Segment Open

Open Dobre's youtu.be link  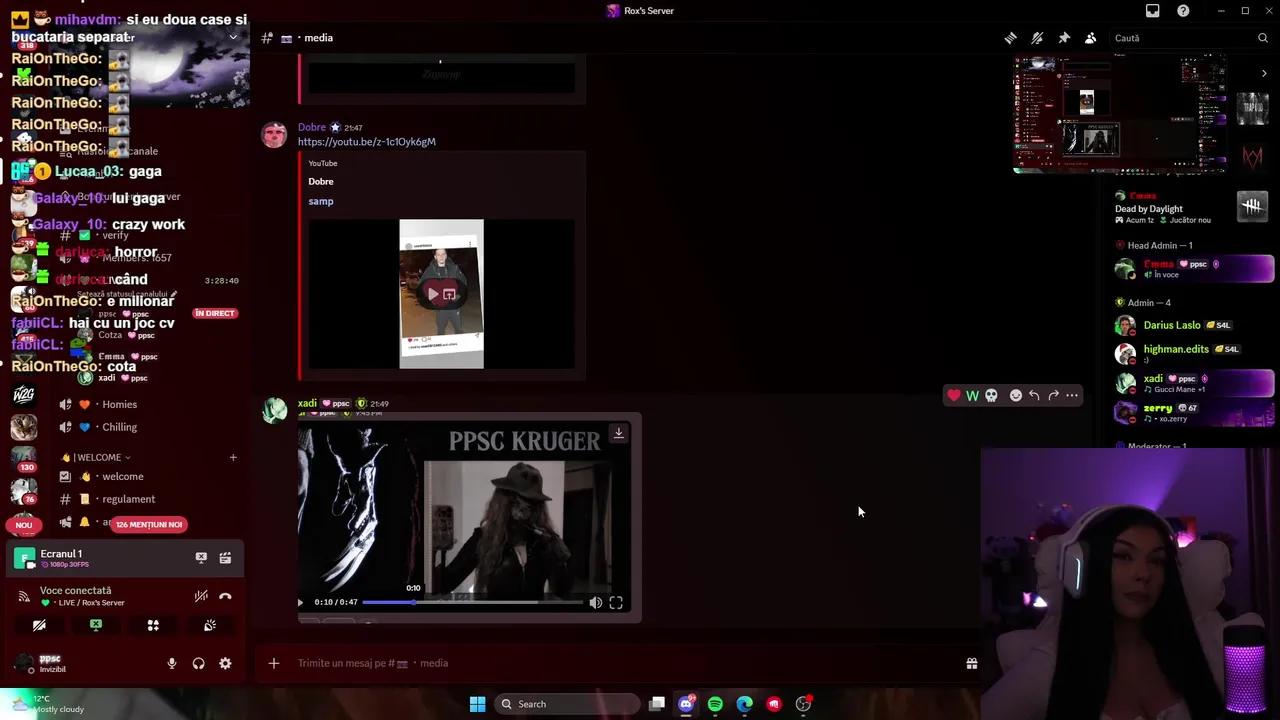click(366, 142)
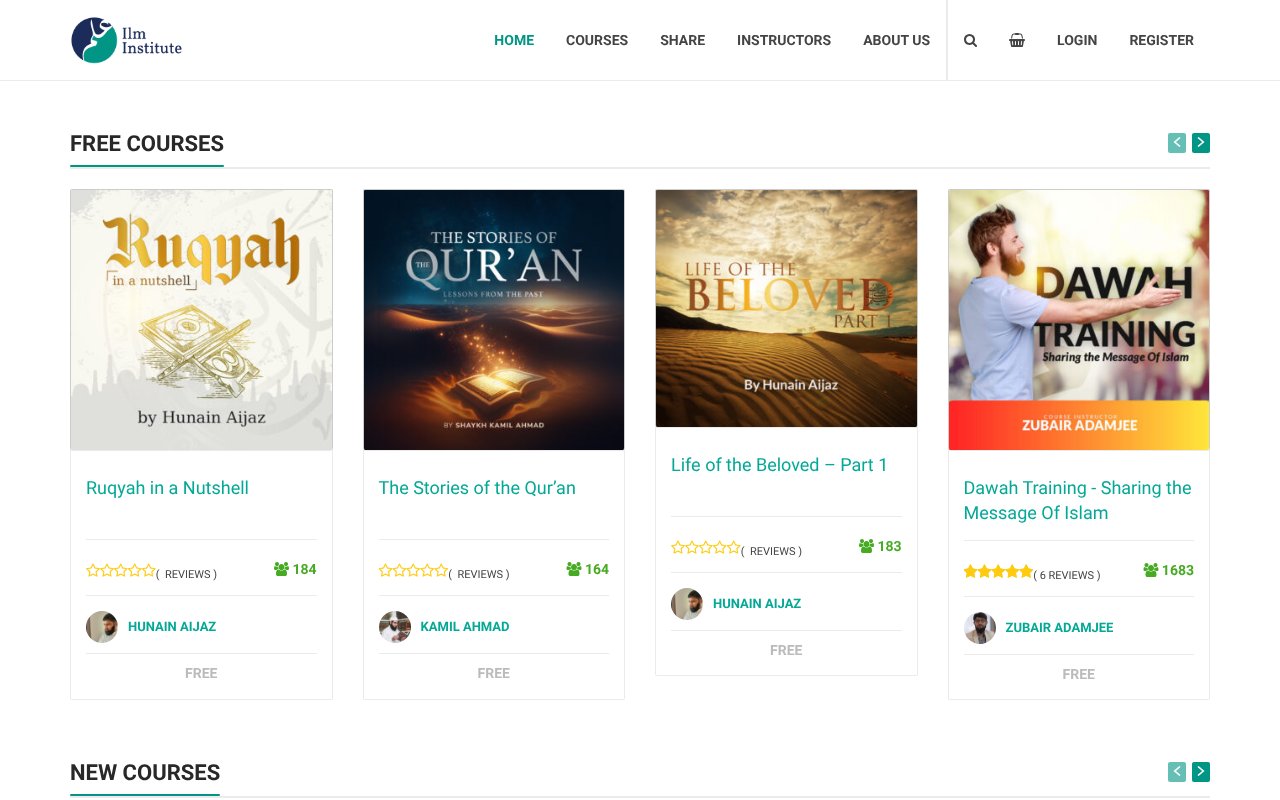Click a rating star on Ruqyah course
The width and height of the screenshot is (1280, 800).
click(x=120, y=569)
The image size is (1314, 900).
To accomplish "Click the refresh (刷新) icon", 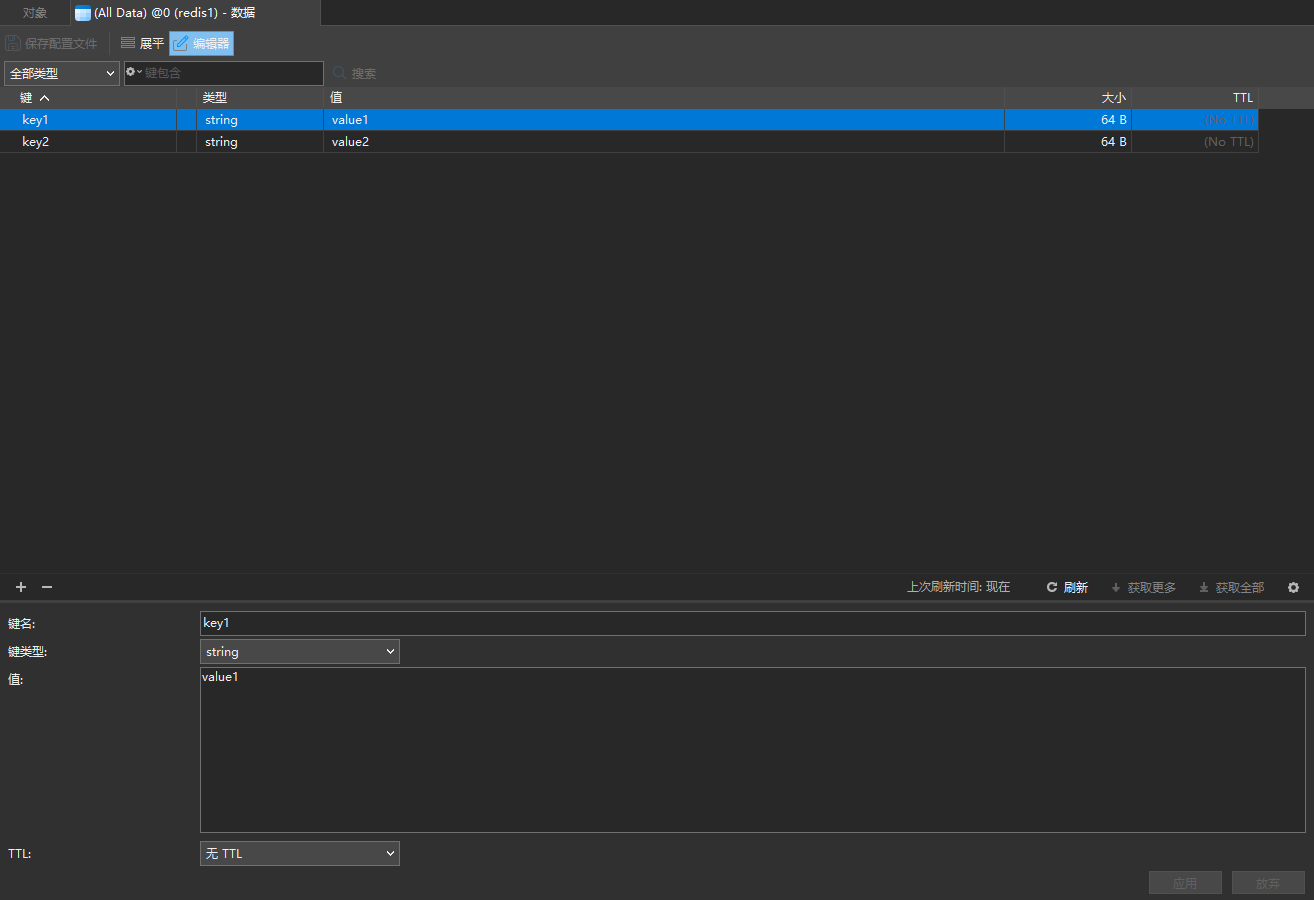I will pos(1052,587).
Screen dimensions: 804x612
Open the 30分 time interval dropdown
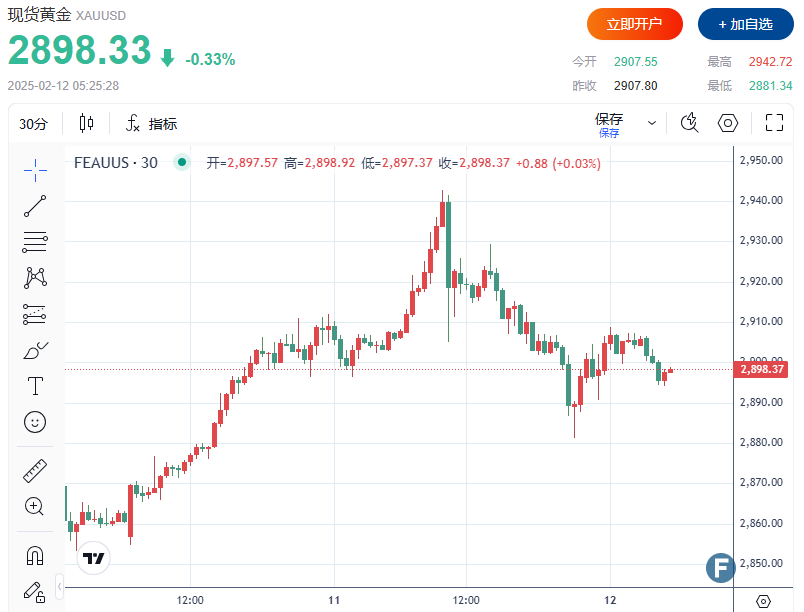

Segment Closed

PROBLEM REQUIREMENTS:
Write out the lines from the line with "Screen dimensions: 804x612" through the end of the records exactly; do not include pictures or any other lines.

SOLUTION BELOW:
Screen dimensions: 804x612
Open the 30分 time interval dropdown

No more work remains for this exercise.